Introduction: Pulmonary nocardiosis is a well-described infection in patients with neoplastic disease, human immunodeficiency virus (HIV) infection. The radiographic appearance of pulmonary nocardiosis is varied and nonspecific. Since the clinical and radiologic manifestations are non-specific, and the microbiological diagnosis is often difficult. In some patients, pulmonary nocardiosis will be mistaken for other infections, such as tuberculosis or bacterial pneumonia. Hence this study was undertaken to detect the prevalence of nocardiasis in HIV infected patients. Material and Methods: One hundred chest symptomatic patients screened for HIV infection and the samples of HIV positive patient processed for Nocardia using kinyouns modification of zeihl Neelsen stain and culture. The CD4 count of HIV patients with Nocardial infection and co-infection by mycobacterium tuberculosis studied. Observations: Out of 100 patients with cough and fever more than 2 weeks, 58 turned out to be HIV positive. Most of the patients included in the study were in their 3rd and 4th decades of life. The male to female ratio was 1:0.38. The open tuberculosis cases were 43.45% and sputum positive for acid fast bacilli. The nocardiosis was observed in 3.45% cases by modified Kinyouns method of staining and culture. In 80.65% tuberculosis cases, CD4 count less than 200/μl, while 19.35% had CD4 count more than 200/μl.
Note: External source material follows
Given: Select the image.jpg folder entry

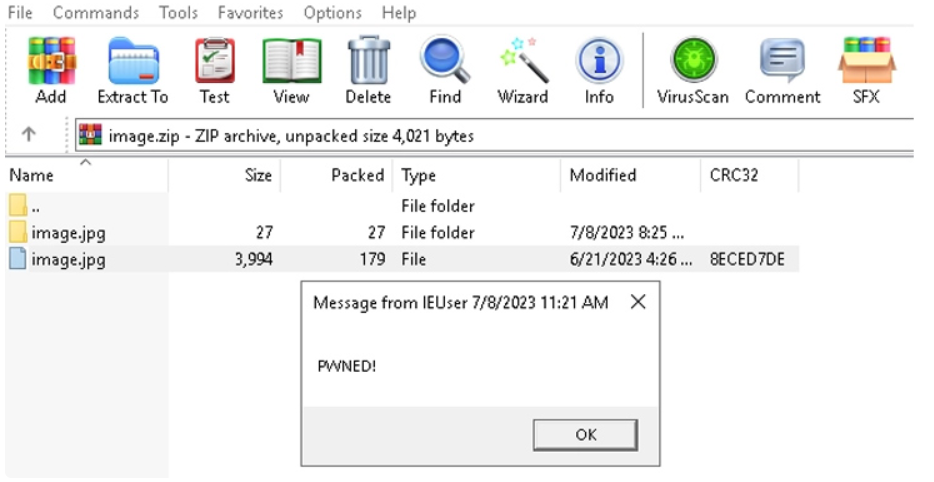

The cases with nocardiosis had CD4 count less than 200/μl. Co-infection with tuberculosis and nocardiosis is not observed. The history of family contact for tuberculosis was found in 9.68% cases. Conclusion: The prevalence of nocardia in HIV positive individuals for north Maharashtra region is observed. The nocardia are easy to treat if diagnosed correctly and this will help in preventing morbidity in chest symptomatic patients. Unnecessary treatment with higher antibiotics can be avoided and cost effective treatment will be possible. Patients with CD4+ count less than 200 cells/μl should be screened for Nocardia. [Ravindra K NJIRM 2016; 7(5):73-77]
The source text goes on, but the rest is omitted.